The most common mistake in asset management
Too many brands.
I just don't understand why so many asset managers think they need a separate logo for each line of business. One for institutional. One for the fund family. One for their high net worth accounts. One for each foreign subsidiary. Sometimes even one for each investment vehicle! No wonder they suffer from unclear, muddled brands.
I think it must be because asset managers hire more lawyers than marketing professionals. The lawyers tell them they need to do business under a variety of legal names. So they think that means each name should be its own brand — and there's no one around to explain otherwise.
In fact, the exact opposite is true.

If you design a logo around the name of one legal entity, it can't be used for any of your other entities. You're better off creating a single brand name that doesn't correspond to any legal entity at all — so it can be used for all of them.
Over and over again, we find ourselves simplifying a client's brand architecture by consolidating logos into a single brand that's consistent across all businesses and product lines. Take Matthews Asia. It called itself Matthews Asian Funds in the retail market. For institutional investors, it was Matthews International Capital Management LLC. Each name had its own logo treatment. (Yes, it even put "LLC" in the logo — a not uncommon mistake.) And sometimes it was just Matthews.
Our recommendation was to consolidate around a single brand name. Why Matthews Asia? Because "Matthews" has the brand equity, and "Asia' is the simplest possible way of defining its unique value proposition. Dropping the "n" from Matthews Asian Funds was a subtle change that made a big difference. Now Matthews uses "Asia" consistently in its publications, new products and other ways it communicates.
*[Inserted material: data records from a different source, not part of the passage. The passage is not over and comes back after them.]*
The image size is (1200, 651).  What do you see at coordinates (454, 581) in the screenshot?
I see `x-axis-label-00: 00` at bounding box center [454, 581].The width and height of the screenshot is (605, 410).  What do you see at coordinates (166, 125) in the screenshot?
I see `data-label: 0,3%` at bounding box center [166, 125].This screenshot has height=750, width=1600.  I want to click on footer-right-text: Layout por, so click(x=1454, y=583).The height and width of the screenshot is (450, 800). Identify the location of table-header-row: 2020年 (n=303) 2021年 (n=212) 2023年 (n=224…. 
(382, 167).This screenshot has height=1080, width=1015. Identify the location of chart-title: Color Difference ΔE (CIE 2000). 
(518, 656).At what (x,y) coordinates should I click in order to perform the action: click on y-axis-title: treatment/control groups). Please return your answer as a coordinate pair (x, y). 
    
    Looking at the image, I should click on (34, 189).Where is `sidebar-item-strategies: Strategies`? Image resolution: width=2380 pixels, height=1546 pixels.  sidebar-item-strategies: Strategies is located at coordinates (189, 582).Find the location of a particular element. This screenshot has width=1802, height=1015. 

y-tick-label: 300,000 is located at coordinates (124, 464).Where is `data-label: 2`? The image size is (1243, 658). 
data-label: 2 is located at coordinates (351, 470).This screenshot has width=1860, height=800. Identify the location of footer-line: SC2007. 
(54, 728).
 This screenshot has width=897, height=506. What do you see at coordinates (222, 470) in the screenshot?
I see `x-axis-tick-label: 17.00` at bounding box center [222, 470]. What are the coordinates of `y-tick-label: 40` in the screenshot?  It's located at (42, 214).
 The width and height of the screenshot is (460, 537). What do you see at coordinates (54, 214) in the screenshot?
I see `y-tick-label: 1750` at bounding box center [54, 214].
A more common approach is to add the word "Investments" to make your brand broad enough to encompass all your different products, markets and lines of business. Think Fidelity Investments. Or Putnam Investments. That was the direction Ariel chose when it consolidated Ariel Capital Management and Ariel Mutual Funds into Ariel Investments. Some variations on that approach are to use the words "Investors," "Capital" or other broad words that don't align with any existing products or subsidiaries.
Or if you're really feeling brave, you can drop all your descriptors and just use your "real" name. That's what Oaktree did. It came to us as Oaktree Capital Management LLC (in the United States). But in Japan, it was Oaktree Japan. It was Oaktree Capital Management Limited in the U.K. And it used other names for its investment funds.
We suggested that it consolidate and streamline its brand. We gave it two choices: Oaktree Capital or just plain Oaktree. Most companies would have chosen the former. But Howard Marks & company took the plunge and went all the way to Oaktree. The risk? That most people wouldn't know what business it was in. But Oaktree didn't care about most people. It only cared about specific target audiences that already knew very well who it was.
Pretty gutsy, in my book.

Comments (1)
Ted Dixon - July 21, 2011 8:52 AM
Your phrase "hiring more lawyers than marketing professionals" explains much of what is wrong with brand positioning and business growth for the past decade. When their transmission starts slipping, people will only go to an autocare service provider. Yet when there are issues concerning marketing strategy and creative development, everyone believes that they are experts. And people will welcome advice from anyone.
I think part of that comes from the advent of desktop publishing and our lives in today's digital world. Because so much is done on devices (computers, smart phones, tablets) that everyone has, everyone believes "they can do it."